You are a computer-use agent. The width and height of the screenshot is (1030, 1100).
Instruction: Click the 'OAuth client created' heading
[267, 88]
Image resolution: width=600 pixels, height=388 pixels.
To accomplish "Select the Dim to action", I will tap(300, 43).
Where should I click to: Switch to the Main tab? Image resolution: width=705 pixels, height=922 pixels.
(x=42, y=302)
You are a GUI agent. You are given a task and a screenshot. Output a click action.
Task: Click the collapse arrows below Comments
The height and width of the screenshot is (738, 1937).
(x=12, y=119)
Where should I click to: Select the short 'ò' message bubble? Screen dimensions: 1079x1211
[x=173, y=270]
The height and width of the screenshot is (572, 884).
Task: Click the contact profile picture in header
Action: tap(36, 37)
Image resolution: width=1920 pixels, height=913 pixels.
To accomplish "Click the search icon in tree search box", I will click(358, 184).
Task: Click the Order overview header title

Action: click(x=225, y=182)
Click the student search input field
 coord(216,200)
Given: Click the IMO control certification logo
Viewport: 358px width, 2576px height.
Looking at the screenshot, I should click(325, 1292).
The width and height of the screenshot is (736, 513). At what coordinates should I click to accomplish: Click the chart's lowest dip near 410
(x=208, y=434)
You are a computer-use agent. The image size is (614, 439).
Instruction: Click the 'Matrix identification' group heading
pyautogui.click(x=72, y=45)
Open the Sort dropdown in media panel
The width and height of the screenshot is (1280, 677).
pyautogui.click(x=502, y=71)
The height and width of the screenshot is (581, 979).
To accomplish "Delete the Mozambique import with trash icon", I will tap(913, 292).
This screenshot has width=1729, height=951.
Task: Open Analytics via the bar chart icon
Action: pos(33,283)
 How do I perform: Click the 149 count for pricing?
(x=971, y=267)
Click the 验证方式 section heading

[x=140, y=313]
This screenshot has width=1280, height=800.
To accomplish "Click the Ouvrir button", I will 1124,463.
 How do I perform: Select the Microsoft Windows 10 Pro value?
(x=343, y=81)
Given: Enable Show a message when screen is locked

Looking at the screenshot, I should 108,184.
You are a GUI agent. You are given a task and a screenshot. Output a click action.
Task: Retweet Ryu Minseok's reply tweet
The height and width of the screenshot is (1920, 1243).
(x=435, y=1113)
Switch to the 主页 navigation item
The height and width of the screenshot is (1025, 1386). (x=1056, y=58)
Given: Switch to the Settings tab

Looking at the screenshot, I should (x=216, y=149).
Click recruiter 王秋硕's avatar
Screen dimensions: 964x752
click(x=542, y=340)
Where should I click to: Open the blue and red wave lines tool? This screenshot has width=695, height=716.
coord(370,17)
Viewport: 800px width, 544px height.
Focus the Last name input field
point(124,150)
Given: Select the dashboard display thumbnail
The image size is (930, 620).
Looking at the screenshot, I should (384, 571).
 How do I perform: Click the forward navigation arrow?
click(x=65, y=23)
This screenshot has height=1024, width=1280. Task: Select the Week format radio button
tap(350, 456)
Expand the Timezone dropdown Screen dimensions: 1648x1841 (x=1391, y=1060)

§ About this task
Each line must be set down again exactly as above, with no line omitted.

§ Answer space
You are a computer-use agent. The width and height of the screenshot is (1030, 1100).
Instruction: Click the 'OAuth client created' heading
[267, 88]
Image resolution: width=600 pixels, height=388 pixels.
To accomplish "Select the Dim to action", I will tap(300, 43).
Where should I click to: Switch to the Main tab? Image resolution: width=705 pixels, height=922 pixels.
(x=42, y=302)
You are a GUI agent. You are given a task and a screenshot. Output a click action.
Task: Click the collapse arrows below Comments
The height and width of the screenshot is (738, 1937).
(x=12, y=119)
Where should I click to: Select the short 'ò' message bubble? Screen dimensions: 1079x1211
[x=173, y=270]
The height and width of the screenshot is (572, 884).
Task: Click the contact profile picture in header
Action: tap(36, 37)
Image resolution: width=1920 pixels, height=913 pixels.
To accomplish "Click the search icon in tree search box", I will click(358, 184).
Task: Click the Order overview header title

Action: click(x=225, y=182)
Click the student search input field
 coord(216,200)
Given: Click the IMO control certification logo
Viewport: 358px width, 2576px height.
Looking at the screenshot, I should click(325, 1292).
The width and height of the screenshot is (736, 513). At what coordinates should I click to accomplish: Click the chart's lowest dip near 410
(x=208, y=434)
You are a computer-use agent. The image size is (614, 439).
Instruction: Click the 'Matrix identification' group heading
pyautogui.click(x=72, y=45)
Open the Sort dropdown in media panel
The width and height of the screenshot is (1280, 677).
pyautogui.click(x=502, y=71)
The height and width of the screenshot is (581, 979).
To accomplish "Delete the Mozambique import with trash icon", I will tap(913, 292).
This screenshot has width=1729, height=951.
Task: Open Analytics via the bar chart icon
Action: pos(33,283)
 How do I perform: Click the 149 count for pricing?
(x=971, y=267)
Click the 验证方式 section heading

[x=140, y=313]
This screenshot has width=1280, height=800.
To accomplish "Click the Ouvrir button", I will 1124,463.
 How do I perform: Select the Microsoft Windows 10 Pro value?
(x=343, y=81)
Given: Enable Show a message when screen is locked

Looking at the screenshot, I should 108,184.
You are a GUI agent. You are given a task and a screenshot. Output a click action.
Task: Retweet Ryu Minseok's reply tweet
The height and width of the screenshot is (1920, 1243).
(x=435, y=1113)
Switch to the 主页 navigation item
The height and width of the screenshot is (1025, 1386). (x=1056, y=58)
Given: Switch to the Settings tab

Looking at the screenshot, I should (x=216, y=149).
Click recruiter 王秋硕's avatar
Screen dimensions: 964x752
click(x=542, y=340)
Where should I click to: Open the blue and red wave lines tool? This screenshot has width=695, height=716.
coord(370,17)
Viewport: 800px width, 544px height.
Focus the Last name input field
point(124,150)
Given: Select the dashboard display thumbnail
The image size is (930, 620).
Looking at the screenshot, I should (384, 571).
 How do I perform: Click the forward navigation arrow?
click(x=65, y=23)
This screenshot has height=1024, width=1280. Task: Select the Week format radio button
tap(350, 456)
Expand the Timezone dropdown Screen dimensions: 1648x1841 (x=1391, y=1060)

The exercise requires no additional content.